I already know quite a lot about Emily's life, having read a biography about her fairly recently and really, having grown up in Yorkshire and having visited the parsonage before, but I really did like this retelling. I liked the focus on her very early life and her first experiences of school. Her elder sisters Maria and Elizabeth were ill and so they and Emily and Charlotte were pulled out and taken home, where the elder girls died. I liked the imagining of Emily at this time, and later, as a young woman, when she was in Brussels with Charlotte. These were parts of her life which may actually be lacking in real detail, but which the author here has imagined beautifully.

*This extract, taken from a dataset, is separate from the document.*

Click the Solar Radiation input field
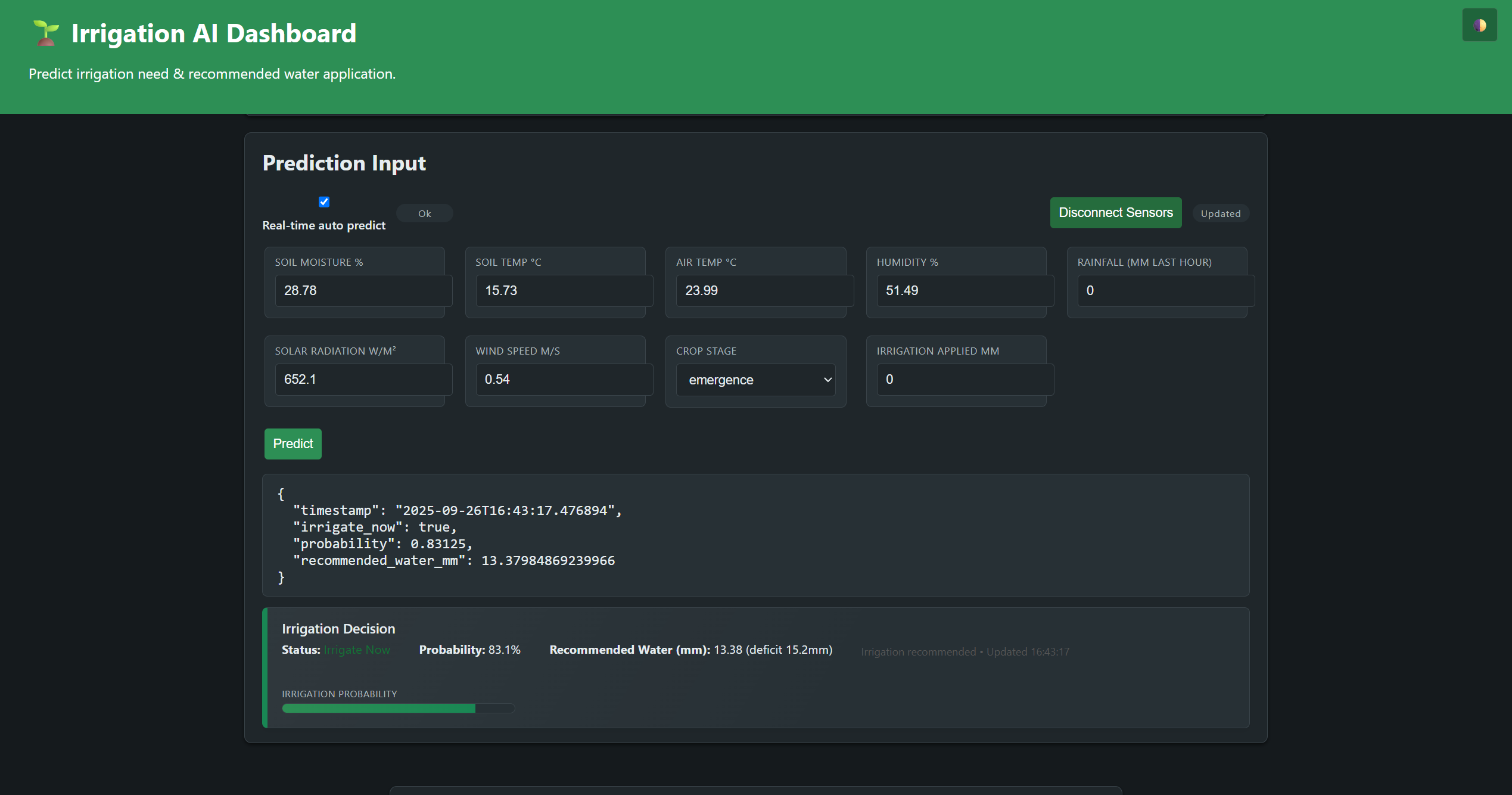This screenshot has width=1512, height=795. (363, 380)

There isn't a lot of detail about Emily's writing, especially until later in the book, but I didn't mind this. I also thought that the lack of detail about Branwell was a good thing. He was a bit of a wrong un and ended up addicted to laudunum or something and was often drunk in the town's pubs and had to be brought home. He died just before Emily did. Dramatisations of the Brontes' lives often focus on Branwell and what his sisters had to sacrifice for him, but this didn't, which I was glad for. Emily is dutiful and cares for her brother and their father, especially when her sisters are away, but there's not much sympathy for Branwell. There is a lot of Charlotte's ranting about how he gets everything handed to him because he's a man and how she and her sisters have to fight so hard, which I did appreciate.
I also think there are hints of Emily being depressed. At times she can't write at all and that distresses her. She finds solace in her dog and in walking across the moors. When she writes, she is all consumed with it. I really liked this version of Emily (who is the best Bronte, for real).
Obviously I know that Emily died aged just 30, and I wondered how the book would deal with that. I absolutely loved the end and thought it was perfect. I am giving this four out of five.